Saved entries
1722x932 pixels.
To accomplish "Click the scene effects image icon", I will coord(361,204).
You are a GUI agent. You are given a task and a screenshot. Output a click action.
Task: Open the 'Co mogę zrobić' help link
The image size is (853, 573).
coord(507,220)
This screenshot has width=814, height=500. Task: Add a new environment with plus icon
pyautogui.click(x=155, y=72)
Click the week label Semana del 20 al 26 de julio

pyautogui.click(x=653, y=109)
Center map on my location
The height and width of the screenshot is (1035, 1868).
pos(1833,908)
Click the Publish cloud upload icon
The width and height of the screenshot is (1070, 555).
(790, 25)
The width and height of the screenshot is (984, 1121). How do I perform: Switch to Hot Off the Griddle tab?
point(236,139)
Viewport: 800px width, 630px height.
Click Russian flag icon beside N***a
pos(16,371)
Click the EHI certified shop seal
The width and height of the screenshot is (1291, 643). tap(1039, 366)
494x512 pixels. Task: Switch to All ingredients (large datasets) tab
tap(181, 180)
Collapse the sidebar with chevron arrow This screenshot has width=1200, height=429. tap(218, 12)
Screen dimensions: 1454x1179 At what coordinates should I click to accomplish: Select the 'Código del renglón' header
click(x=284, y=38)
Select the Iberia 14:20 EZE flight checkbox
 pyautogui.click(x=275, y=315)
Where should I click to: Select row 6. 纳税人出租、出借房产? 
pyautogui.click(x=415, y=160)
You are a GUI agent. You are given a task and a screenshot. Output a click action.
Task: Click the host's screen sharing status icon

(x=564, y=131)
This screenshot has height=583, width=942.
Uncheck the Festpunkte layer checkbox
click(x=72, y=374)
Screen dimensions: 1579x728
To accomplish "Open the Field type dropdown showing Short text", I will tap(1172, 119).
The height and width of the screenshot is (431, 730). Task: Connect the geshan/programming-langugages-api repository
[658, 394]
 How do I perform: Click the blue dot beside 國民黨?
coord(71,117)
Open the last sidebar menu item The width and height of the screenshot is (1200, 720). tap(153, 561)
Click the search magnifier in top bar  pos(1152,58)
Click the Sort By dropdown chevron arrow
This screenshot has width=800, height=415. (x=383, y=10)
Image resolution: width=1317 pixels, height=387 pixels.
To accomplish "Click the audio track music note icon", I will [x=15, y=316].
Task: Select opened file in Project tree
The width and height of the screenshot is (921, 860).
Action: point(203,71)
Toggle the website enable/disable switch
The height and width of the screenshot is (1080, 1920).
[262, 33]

Work to complete
Search the records above for "sidebar". Copy each line where it is found.

Solved exercise
Collapse the sidebar with chevron arrow This screenshot has width=1200, height=429. tap(218, 12)
Open the last sidebar menu item The width and height of the screenshot is (1200, 720). tap(153, 561)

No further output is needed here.